The quantity of sound in cities has increased in the last two hundred years. Especially back in the early times after the death of Christ, there were no automobiles to cause engine and horn noise giving you the dull roar of a nearby busy road, only horses hooves clopping along the stone and dirt roadways. Electricity did not exist, eliminating the sounds of a television, stereo, blow dryers and washing machines. No telephones meant no ringing, blinging cells and home phones.

Wouldn’t it be nice to hear the Quiet more often? An example of this quiet was during the above mentioned times. The Roman and Greek architecture of the outdoor amphitheaters built is amazing. One sitting on the top row of the theater can hear a person whispering to another on the stage, one hundred feet away, with no microphones or speakers. The architects must have had excellent knowledge of acoustics to be able to do that, we conjecture.

But wait, how did they figure it out, so long ago, without the many formulas and equations that have only been around for a few hundred years? No fancy Mega-billion byte computers to measure and test the effects of sound, to then be implemented in an outdoor site on the outskirts of town. What an awesome evening that would be, to watch a live outdoor performance with talented artists entertaining an audience of hundreds, and to hear every word.

Listen for the quiet, and see how quiet it really isn’t.

Sunday, April 6, 2008

The Heart is a Muscle

Have you seen the new New Balance running shoe television advertisement? It features a male runner, plodding through a techno-futuristic-high-rise landscape with a grim look on his face. It appears that he has gone quite a distance, for the sweat on his body glistens to display this. The ad addresses balance, and achieving it through running. A Love / Hate symbol appears at the upper left hand side of the screen, and as the commercial comes to a close, and the man fades away, a smile beginning to creep across his face, the Love side of the graphic enlarges, while the Hate reduces – Love / Hate. We love to grow, get stronger and faster, but we sometimes hate the process we must go through to reach that.

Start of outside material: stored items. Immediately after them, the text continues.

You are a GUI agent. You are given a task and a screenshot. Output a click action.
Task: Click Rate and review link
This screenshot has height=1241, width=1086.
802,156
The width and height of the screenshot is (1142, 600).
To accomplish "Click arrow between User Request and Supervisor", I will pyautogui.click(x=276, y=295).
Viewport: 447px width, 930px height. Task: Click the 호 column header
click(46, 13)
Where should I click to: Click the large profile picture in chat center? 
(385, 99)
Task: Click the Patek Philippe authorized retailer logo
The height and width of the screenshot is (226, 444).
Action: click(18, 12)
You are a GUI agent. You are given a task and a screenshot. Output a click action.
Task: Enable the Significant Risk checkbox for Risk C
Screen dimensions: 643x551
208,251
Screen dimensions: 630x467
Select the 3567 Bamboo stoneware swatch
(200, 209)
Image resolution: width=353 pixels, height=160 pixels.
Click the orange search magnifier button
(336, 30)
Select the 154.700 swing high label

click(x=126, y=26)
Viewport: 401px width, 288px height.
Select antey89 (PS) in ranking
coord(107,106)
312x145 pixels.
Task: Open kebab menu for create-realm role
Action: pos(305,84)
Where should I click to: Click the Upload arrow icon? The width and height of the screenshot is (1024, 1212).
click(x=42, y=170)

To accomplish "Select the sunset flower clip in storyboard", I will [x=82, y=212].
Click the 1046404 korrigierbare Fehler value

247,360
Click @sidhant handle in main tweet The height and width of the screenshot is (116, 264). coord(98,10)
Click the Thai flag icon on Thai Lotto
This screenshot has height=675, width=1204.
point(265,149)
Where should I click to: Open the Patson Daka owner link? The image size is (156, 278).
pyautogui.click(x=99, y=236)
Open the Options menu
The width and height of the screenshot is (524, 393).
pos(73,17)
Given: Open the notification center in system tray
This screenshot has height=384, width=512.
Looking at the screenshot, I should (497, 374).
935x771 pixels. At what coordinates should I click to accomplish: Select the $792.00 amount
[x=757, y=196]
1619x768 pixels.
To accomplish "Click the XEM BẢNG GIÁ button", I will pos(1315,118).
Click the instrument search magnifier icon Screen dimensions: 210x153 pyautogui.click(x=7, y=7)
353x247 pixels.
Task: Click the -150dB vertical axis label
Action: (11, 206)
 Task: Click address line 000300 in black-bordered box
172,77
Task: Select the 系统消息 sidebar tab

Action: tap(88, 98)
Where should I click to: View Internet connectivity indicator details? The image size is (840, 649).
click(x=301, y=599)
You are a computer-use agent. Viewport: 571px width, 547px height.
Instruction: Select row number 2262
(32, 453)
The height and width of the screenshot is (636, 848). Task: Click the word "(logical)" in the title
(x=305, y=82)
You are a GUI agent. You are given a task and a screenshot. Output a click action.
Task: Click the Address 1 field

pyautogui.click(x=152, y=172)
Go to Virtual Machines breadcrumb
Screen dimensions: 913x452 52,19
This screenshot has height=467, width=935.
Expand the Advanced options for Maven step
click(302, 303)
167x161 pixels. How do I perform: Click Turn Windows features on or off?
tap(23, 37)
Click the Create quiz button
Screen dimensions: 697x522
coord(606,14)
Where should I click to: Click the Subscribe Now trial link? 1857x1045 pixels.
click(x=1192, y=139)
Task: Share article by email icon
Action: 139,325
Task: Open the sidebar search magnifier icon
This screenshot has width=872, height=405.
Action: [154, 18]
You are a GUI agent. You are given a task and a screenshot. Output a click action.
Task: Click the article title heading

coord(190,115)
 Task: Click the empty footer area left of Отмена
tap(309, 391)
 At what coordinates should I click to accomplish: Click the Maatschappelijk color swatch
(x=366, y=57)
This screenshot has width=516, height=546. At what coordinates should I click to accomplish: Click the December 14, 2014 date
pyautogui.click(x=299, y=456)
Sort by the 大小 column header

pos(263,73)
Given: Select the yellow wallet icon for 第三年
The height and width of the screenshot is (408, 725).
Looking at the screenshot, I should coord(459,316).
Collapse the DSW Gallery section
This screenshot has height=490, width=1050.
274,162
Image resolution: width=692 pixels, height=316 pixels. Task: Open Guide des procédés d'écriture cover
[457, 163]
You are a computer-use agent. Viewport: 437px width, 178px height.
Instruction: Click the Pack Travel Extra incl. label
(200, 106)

A friend made an analogy between this type of muscle growth – a race, to win, compared to the trials and tribulations of life, for our goal of a stronger, more peaceful life. When we work out our bodies lifting weights, running, biking, swimming, or participating in a team sport, we actually tear down healthy muscle to build new, stronger muscle in its place. It sounds a bit backwards when you think about it, that we actually break down, and feel the pain sometimes, to reach a goal. To win a race, to score points, to be more healthy.

This tearing down of our own bodies puts into perspective some of the trials we go through in life. By trials, I’m talking about love hurts, family issues, raising children, financial difficulties, illness and death. Everyone has trials. Life is not easy, whether you have lots or little of wealth, beauty, talent or intelligence.

I feel safe in saying that every person in the western world has been hurt physically and emotionally in some way in their lifetime. Of course, the degree of hurt or pain may vary according to the way it happened or was inflicted. We’ve all bumped, scratched or bruised at least some part of our body. Some of us have had illness and life-changing surgery. We all had a brother or sister or friend that said something mean to us and hurt our feelings, and many of us have been hurt much worse by the words or actions of a colleague, dear friend or family member. And many of us have dealt with financial strain, brought upon by emergency situations or by our own misdeeds. And death, it speaks for itself as a trial.

The beautiful thing is that we can regard these trials as the tearing down of our heart, as opposed to our muscles, but that the tearing will reap a stronger heart, revealing a faster recovery time the next time we endure a hurt. The process of healing, if we can recognize it, is when we can realize that we are not in control. The next time pain happens, we are better/faster at healing and dealing with it.

Pain is there for a reason, so rejoice in it! We will be stronger in the future.